The Government is slowly phasing in its reduction in tax relief on finance costs for landlords. While some investors are setting up limited companies to avoid the change, remortgaging might be more effective…
From April 2017, the Government has been restricting the amount of tax relief that landlords can claim on their finance costs, such as mortgage interest. By April 2020, landlords will no longer be able to claim tax relief on these costs.
Many landlords who are looking to avoid this change may consider setting up a limited company, which are excluded from the reduction.
However, the Lettings Director of Romans estate agent, Michael Cook, has some words of warning: “The savings made by retaining mortgage interest relief may not counteract the high cost of a mortgage deal for a limited company.
“Landlords shouldn’t rush into assuming this is a safe-bet for saving money; every investor is different and what works for one may not work for another.

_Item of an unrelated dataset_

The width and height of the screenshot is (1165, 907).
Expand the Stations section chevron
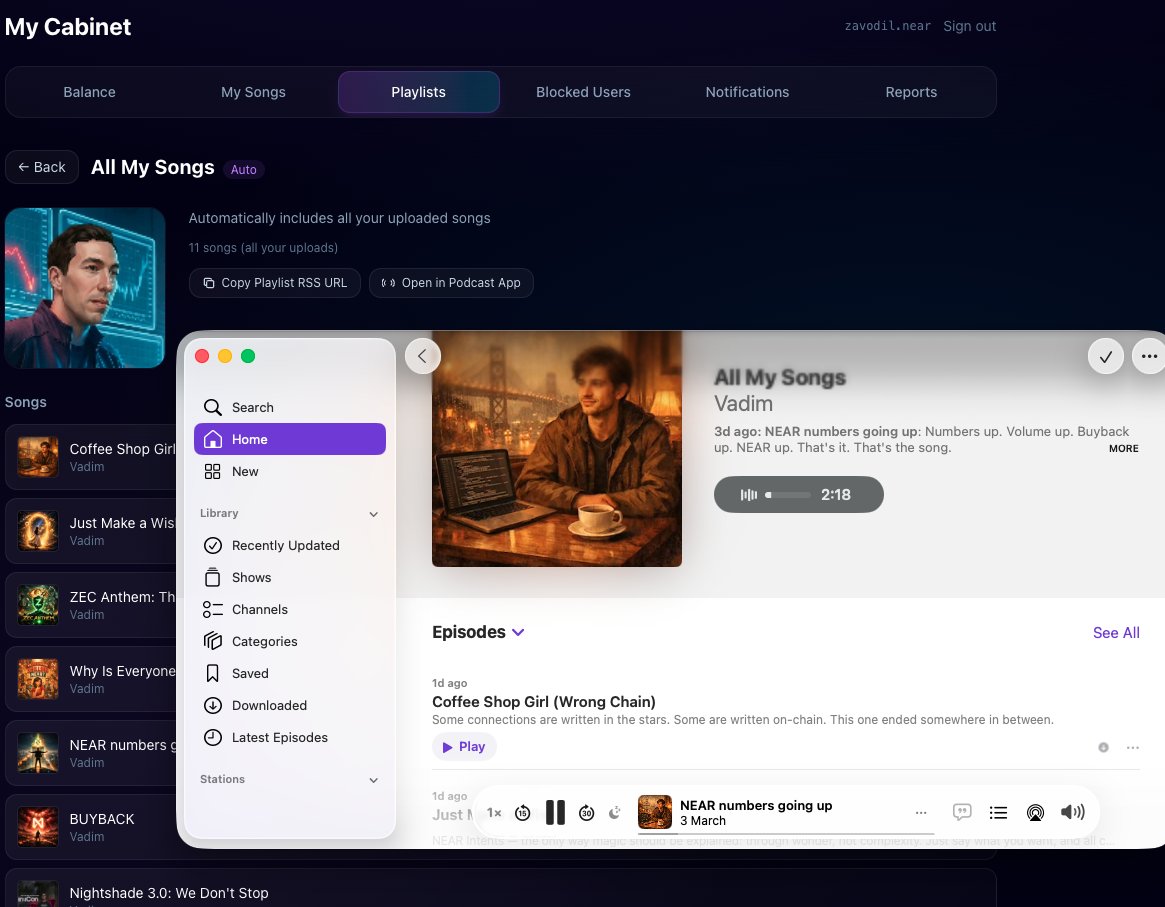374,780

It’s vital that you seek advice from a professional financial advisor to ensure that you really are making a saving by incorporating.”
With only a few lenders offering mortgages to limited company landlords, rates are often higher when compared to personal borrowing, negating any savings made by being able to claim tax relief.
Limited companies receive different interest rates to individual landlords, for example, a limited company can pay 3.41% for a two-year fixed rate 75% loan-to-value (LTV) deal, compared with 1.92% for an individual investor.
Repurchasing an existing property into a limited company structure also incurs Capital Gains Tax (CGT) and Stamp Duty, which would eat into the savings made from receiving tax relief on finance costs.
According to mortgage broker Private Finance, a landlord must own four or more properties for a limited company structure to be financially beneficial.
Whilst rates for buy-to-let mortgages are higher than residential mortgages, the increased competition between lenders, along with the low interest rates on offer, have led to some great deals for investors. Landlords may actually find that remortgaging in order to secure a better deal is a more cost-effective way to regain their losses.
Cook adds: “We recommend that all landlords regularly review their mortgages to ensure they are getting the most competitive deal for their circumstances.”
Have you thought about remortgaging?